THE EXERCISE:
Convert every line of the records into a JSON list of strings with one string per line, skipping blank lines and leaving out the pictures.

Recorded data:
——

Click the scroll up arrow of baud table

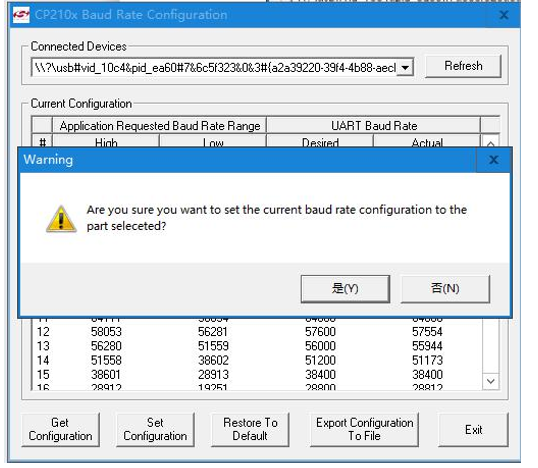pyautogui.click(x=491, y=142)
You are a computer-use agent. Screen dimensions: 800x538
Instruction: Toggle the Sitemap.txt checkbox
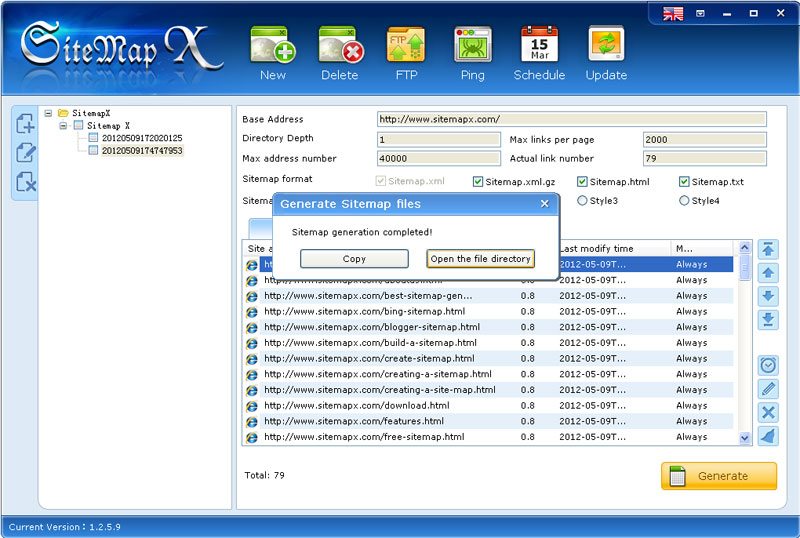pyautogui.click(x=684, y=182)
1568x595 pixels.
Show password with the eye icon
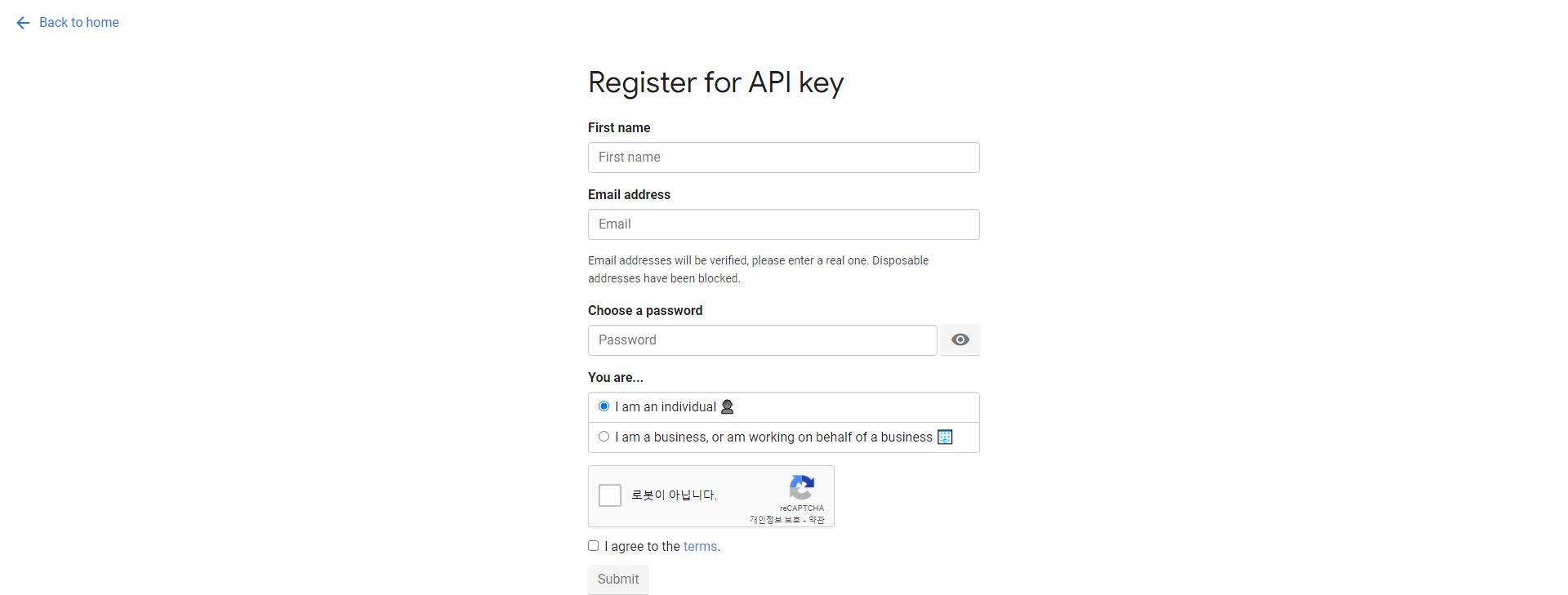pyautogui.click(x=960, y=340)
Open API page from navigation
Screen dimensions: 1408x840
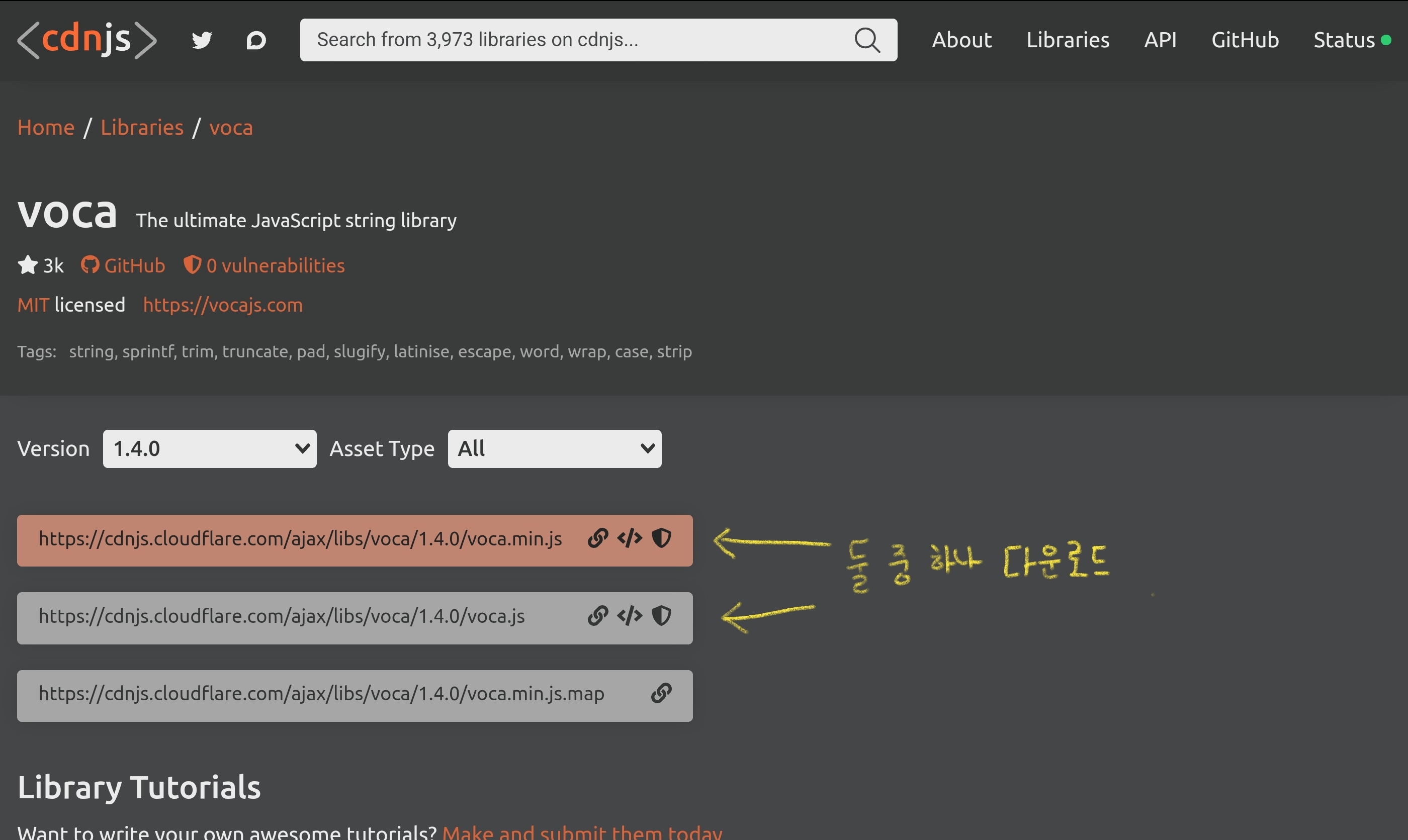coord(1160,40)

——

ANSWER IN FULL:
[
  "Click the scroll up arrow of baud table",
  "pyautogui.click(x=491, y=142)",
  "You are a computer-use agent. Screen dimensions: 800x538",
  "Instruction: Toggle the Sitemap.txt checkbox",
  "pyautogui.click(x=684, y=182)",
  "1568x595 pixels.",
  "Show password with the eye icon",
  "pyautogui.click(x=960, y=340)",
  "Open API page from navigation",
  "Screen dimensions: 1408x840",
  "coord(1160,40)"
]